I’m asking for an explanation, as I do not have the knowledge to correctly read Paraleptopecten’s statements. I can’t give an accurate and relevant response until I understand the argument being made. My question was not sarcastic.

For example, the rhetorical question, “The earth stayed vaporized for longer than just the flood?” makes no sense to me, as it assumes the earth was vaporized in the first place. And similar for the statement “we can get an estimate of the energy released by looking at them (radioactive isotopes).” which seems to have no qualifying statements.

The heat problem is essential to the extra-Biblical speculations of YEC organizations ( Genesis itself speaks only of springs and rain ). For speeded up radioactive decay, the heat unleashed by compressing the time interval from billions of years to a few months, according to E=mc2, would essentially nuke the planet.

As far as rapid tectonic movement, the friction from colossal shifts of tectonic plates would melt the crust.

But even high school physics tells you that the heat problem is more fundamental.
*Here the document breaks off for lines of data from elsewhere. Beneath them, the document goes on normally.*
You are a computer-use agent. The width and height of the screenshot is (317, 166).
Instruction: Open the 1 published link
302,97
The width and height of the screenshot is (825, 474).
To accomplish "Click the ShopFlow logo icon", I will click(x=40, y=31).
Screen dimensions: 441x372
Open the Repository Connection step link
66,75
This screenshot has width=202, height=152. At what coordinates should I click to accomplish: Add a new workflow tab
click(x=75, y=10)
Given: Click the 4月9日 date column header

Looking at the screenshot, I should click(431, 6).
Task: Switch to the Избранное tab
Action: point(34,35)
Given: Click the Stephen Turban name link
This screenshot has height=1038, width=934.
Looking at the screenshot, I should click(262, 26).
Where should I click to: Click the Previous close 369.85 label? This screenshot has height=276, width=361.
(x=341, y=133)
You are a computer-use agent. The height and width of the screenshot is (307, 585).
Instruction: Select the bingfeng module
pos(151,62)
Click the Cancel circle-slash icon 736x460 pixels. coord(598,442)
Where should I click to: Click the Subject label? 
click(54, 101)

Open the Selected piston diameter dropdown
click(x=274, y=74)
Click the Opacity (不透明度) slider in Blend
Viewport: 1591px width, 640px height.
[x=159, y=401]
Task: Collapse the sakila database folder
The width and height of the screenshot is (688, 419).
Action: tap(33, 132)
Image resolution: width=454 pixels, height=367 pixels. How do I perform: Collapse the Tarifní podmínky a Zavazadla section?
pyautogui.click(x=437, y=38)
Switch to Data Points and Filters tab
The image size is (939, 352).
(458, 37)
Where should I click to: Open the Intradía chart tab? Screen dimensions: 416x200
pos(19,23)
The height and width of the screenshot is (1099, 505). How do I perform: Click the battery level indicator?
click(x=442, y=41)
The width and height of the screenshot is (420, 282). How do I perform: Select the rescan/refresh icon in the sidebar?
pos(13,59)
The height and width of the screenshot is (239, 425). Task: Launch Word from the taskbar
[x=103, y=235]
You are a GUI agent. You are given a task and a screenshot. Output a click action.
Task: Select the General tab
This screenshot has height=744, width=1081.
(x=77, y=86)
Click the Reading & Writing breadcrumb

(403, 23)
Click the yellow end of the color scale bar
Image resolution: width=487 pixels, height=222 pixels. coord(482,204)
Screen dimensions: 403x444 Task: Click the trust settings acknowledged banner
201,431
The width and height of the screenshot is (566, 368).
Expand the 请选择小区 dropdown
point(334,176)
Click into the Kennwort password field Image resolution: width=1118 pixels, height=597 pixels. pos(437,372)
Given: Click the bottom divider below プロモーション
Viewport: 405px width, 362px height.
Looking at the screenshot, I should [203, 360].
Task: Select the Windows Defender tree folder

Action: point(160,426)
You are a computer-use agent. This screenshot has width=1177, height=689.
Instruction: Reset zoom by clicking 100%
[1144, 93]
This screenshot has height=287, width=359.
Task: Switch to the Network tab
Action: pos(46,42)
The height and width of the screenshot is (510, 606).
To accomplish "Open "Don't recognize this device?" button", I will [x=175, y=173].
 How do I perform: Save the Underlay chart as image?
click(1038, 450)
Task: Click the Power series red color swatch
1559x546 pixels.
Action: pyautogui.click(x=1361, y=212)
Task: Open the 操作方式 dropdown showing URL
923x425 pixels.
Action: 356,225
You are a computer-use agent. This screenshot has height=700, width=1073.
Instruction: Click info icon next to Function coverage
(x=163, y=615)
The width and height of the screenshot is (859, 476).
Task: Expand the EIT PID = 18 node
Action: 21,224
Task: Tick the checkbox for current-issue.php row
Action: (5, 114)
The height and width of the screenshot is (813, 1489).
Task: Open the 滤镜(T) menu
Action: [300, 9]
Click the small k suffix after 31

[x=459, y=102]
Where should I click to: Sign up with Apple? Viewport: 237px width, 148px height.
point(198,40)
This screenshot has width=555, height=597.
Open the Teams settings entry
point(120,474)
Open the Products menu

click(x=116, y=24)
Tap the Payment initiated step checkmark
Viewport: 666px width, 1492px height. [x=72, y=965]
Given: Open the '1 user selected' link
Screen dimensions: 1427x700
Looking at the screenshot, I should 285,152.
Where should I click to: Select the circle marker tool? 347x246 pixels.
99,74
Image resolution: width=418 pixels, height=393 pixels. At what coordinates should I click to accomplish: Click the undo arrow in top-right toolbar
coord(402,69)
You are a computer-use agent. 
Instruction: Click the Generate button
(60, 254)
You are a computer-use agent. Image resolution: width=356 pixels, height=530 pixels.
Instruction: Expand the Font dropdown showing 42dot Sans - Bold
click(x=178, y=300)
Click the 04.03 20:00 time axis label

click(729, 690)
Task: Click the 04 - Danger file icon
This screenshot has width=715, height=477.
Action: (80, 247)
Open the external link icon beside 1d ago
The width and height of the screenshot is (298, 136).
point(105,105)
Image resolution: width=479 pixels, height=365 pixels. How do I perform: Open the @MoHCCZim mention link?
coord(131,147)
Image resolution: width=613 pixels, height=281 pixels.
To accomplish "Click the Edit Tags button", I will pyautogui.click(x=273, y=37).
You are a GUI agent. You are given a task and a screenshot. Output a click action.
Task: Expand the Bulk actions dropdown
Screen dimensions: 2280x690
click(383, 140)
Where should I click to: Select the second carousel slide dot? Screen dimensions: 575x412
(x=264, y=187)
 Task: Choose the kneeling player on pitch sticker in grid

Moving continental plates is work, in the engineering sense of the word, to generate movement and overcome friction. Earth quakes such as make today’s news are powered by the heat from radioactivity within the Earth. Planets lose seismic activity as their cores cool. Tectonic drift on Earth is typically on the order of a couple of centimeters per year, and that draws from the entire supply of energy of measured decay rates of isotopes within the Earth. Without an enormous availability of free energy, the tectonic velocities envisioned by YEC would not happen. But it is exactly that enormous supply of energy that melts the crust, which is why we never witness rapid plate tectonics. The idea is gibberish, like boiling water to make ice.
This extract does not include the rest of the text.